From 1879 to 1882 the provincial government of John Norquay in the 4th Manitoba Legislature was making greater demands for provincial rights from the Government of Canada. This strategy yielded an expansion of the province's borders in 1881 and increased subsidies from the federal government, but the province also ceded rights it had previously claimed. It also accepted the federal government's control over chartering railways in the province instituted as a federal disallowance, in which the Canadian Pacific Railway (CPR) operated as a monopoly. In 1885, facing an economic crisis, the provincial government was offered an increased subsidy of $330,000 annually, but had to accept a "finality clause" representing a "final settlement of all outstanding issues" between the provincial and federal government; it would prevent the province from seeking control over its natural resources or asking for boundary extensions, and it could not charter railways running to the United States.

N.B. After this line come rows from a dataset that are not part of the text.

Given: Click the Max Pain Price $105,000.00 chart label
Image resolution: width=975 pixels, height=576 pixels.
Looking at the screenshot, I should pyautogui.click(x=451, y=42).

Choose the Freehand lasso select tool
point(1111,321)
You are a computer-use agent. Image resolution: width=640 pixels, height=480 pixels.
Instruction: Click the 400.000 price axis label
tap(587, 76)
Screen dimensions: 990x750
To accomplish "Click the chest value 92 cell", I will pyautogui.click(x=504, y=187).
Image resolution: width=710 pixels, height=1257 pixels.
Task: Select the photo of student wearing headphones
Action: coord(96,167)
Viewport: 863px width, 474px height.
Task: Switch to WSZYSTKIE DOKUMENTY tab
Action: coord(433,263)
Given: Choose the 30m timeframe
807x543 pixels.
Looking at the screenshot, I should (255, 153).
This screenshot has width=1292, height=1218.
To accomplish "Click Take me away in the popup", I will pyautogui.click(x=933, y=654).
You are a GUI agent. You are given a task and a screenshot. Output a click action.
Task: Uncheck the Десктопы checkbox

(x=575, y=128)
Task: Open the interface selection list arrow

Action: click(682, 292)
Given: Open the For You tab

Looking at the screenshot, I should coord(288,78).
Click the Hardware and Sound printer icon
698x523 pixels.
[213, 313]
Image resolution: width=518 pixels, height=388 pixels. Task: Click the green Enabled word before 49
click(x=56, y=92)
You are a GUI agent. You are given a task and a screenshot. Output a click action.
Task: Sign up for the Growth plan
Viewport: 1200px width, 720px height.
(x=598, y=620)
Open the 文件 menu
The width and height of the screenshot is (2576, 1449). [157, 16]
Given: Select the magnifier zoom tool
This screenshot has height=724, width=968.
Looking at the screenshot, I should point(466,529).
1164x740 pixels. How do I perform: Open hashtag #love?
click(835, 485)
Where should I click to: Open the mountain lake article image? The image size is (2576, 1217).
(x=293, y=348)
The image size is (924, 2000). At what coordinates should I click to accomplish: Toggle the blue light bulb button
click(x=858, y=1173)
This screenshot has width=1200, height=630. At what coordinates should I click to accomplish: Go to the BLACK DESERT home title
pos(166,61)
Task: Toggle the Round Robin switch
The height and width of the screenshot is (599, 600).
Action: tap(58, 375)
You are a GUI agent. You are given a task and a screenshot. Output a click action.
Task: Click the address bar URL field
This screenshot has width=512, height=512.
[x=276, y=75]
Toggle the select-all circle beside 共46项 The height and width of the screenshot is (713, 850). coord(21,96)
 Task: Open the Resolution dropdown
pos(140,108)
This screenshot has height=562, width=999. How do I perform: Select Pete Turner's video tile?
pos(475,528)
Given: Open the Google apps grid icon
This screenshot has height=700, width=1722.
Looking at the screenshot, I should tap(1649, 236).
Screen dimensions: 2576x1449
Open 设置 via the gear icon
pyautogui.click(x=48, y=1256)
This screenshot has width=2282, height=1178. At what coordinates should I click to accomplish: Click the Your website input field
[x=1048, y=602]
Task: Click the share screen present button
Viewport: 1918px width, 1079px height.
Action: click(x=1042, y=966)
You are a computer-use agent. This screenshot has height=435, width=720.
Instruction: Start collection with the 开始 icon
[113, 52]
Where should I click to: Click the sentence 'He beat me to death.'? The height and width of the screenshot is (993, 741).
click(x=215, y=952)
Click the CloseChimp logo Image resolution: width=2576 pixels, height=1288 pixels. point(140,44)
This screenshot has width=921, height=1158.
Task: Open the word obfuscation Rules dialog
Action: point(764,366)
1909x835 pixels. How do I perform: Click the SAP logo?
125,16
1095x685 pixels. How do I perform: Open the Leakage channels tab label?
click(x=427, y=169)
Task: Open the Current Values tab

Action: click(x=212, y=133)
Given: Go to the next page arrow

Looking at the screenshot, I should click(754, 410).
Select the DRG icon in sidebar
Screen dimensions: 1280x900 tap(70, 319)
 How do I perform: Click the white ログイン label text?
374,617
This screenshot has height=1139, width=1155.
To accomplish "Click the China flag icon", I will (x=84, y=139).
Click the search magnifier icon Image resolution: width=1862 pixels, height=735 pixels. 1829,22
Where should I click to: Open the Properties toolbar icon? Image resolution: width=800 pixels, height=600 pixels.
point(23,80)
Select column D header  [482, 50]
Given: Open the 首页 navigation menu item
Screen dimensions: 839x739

In 1887, Norquay was driven from office by a fabricated scandal, and Thomas Greenway assumed the premiership. He appointed Joseph Martin as the province's Attorney-General and Commissioner of Railways. Greenway engaged in separate discussions with executives from CPR, the Manitoba Central Railway, and the US-based Northern Pacific Railway (NPR), hoping to expand railway service in the province and reduce freight costs. He and Martin negotiated a deal between the province and Northern Pacific Railway in mid 1888 that would result in NPR building the Red River Valley Railway connecting Winnipeg to its US network, and two branch lines, one from Winnipeg to Portage la Prairie, the other from Morris to Brandon.